[Screenshot grounding data]
═══

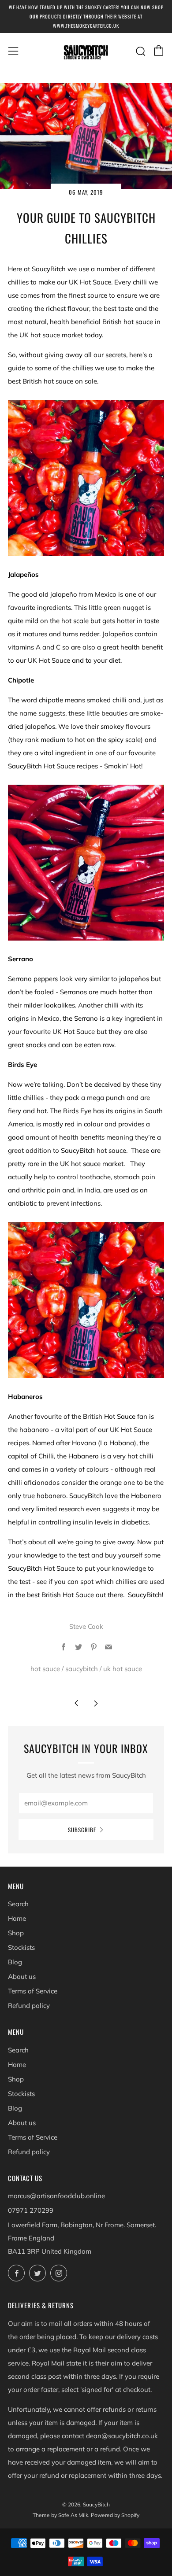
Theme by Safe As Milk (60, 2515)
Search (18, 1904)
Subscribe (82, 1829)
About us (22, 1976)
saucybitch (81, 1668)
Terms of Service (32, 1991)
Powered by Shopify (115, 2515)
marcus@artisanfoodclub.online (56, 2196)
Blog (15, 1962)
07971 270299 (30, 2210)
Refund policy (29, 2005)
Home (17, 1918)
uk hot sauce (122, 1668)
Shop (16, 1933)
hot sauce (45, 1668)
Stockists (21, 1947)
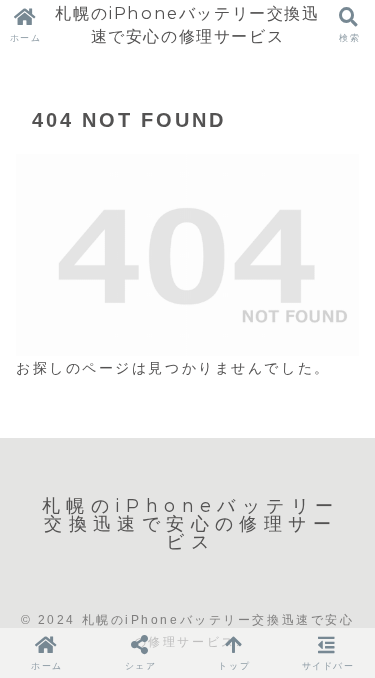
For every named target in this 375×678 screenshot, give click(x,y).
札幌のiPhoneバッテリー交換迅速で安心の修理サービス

═══

Would you return all of the data above word for word, omitting every picture?

THE COMPLETED TASK:
Theme by Safe As Milk (60, 2515)
Search (18, 1904)
Subscribe (82, 1829)
About us (22, 1976)
saucybitch (81, 1668)
Terms of Service (32, 1991)
Powered by Shopify (115, 2515)
marcus@artisanfoodclub.online (56, 2196)
Blog (15, 1962)
07971 270299 (30, 2210)
Refund policy (29, 2005)
Home (17, 1918)
uk hot sauce (122, 1668)
Shop (16, 1933)
hot sauce (45, 1668)
Stockists (21, 1947)
For every named target in this 375×678 screenshot, give click(x,y).
札幌のiPhoneバッテリー交換迅速で安心の修理サービス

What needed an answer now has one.